**Required work**: When every entry has been read, print each one back exactly.

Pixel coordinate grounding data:
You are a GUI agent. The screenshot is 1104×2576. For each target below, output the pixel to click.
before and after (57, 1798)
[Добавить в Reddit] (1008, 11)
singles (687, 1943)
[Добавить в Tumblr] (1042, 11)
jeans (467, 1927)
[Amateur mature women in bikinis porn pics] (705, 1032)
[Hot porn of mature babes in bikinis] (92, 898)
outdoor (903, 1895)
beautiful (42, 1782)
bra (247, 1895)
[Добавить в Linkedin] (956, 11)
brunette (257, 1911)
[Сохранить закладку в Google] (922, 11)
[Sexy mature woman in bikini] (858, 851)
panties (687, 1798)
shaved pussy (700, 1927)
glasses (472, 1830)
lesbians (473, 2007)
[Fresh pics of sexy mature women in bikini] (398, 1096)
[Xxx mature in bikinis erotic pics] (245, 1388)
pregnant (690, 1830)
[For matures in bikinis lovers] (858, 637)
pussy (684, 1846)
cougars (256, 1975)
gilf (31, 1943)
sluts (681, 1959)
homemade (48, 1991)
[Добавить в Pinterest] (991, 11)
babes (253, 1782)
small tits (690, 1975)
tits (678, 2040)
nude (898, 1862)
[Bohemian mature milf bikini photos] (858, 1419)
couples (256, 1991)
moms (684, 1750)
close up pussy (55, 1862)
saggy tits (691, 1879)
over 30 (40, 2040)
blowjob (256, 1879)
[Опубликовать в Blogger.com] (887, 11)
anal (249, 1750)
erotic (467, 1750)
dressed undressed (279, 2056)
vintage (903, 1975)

**Result of this task**:
You are a GUI agent. The screenshot is 1104×2576. For each target below, output the pixel to click.
before and after (57, 1798)
[Добавить в Reddit] (1008, 11)
singles (687, 1943)
[Добавить в Tumblr] (1042, 11)
jeans (467, 1927)
[Amateur mature women in bikinis porn pics] (705, 1032)
[Hot porn of mature babes in bikinis] (92, 898)
outdoor (903, 1895)
beautiful (42, 1782)
bra (247, 1895)
[Добавить в Linkedin] (956, 11)
brunette (257, 1911)
[Сохранить закладку в Google] (922, 11)
[Sexy mature woman in bikini] (858, 851)
panties (687, 1798)
shaved pussy (700, 1927)
glasses (472, 1830)
lesbians (473, 2007)
[Fresh pics of sexy mature women in bikini] (398, 1096)
[Xxx mature in bikinis erotic pics] (245, 1388)
pregnant (690, 1830)
[For matures in bikinis lovers] (858, 637)
pussy (684, 1846)
cougars (256, 1975)
gilf (31, 1943)
sluts (681, 1959)
homemade (48, 1991)
[Добавить в Pinterest] (991, 11)
babes (253, 1782)
small tits (690, 1975)
tits (678, 2040)
nude (898, 1862)
[Bohemian mature milf bikini photos] (858, 1419)
couples (256, 1991)
moms (684, 1750)
close up pussy (55, 1862)
saggy tits (691, 1879)
over 30 (40, 2040)
blowjob (256, 1879)
[Опубликовать в Blogger.com] (887, 11)
anal (249, 1750)
erotic (467, 1750)
dressed undressed (279, 2056)
vintage (903, 1975)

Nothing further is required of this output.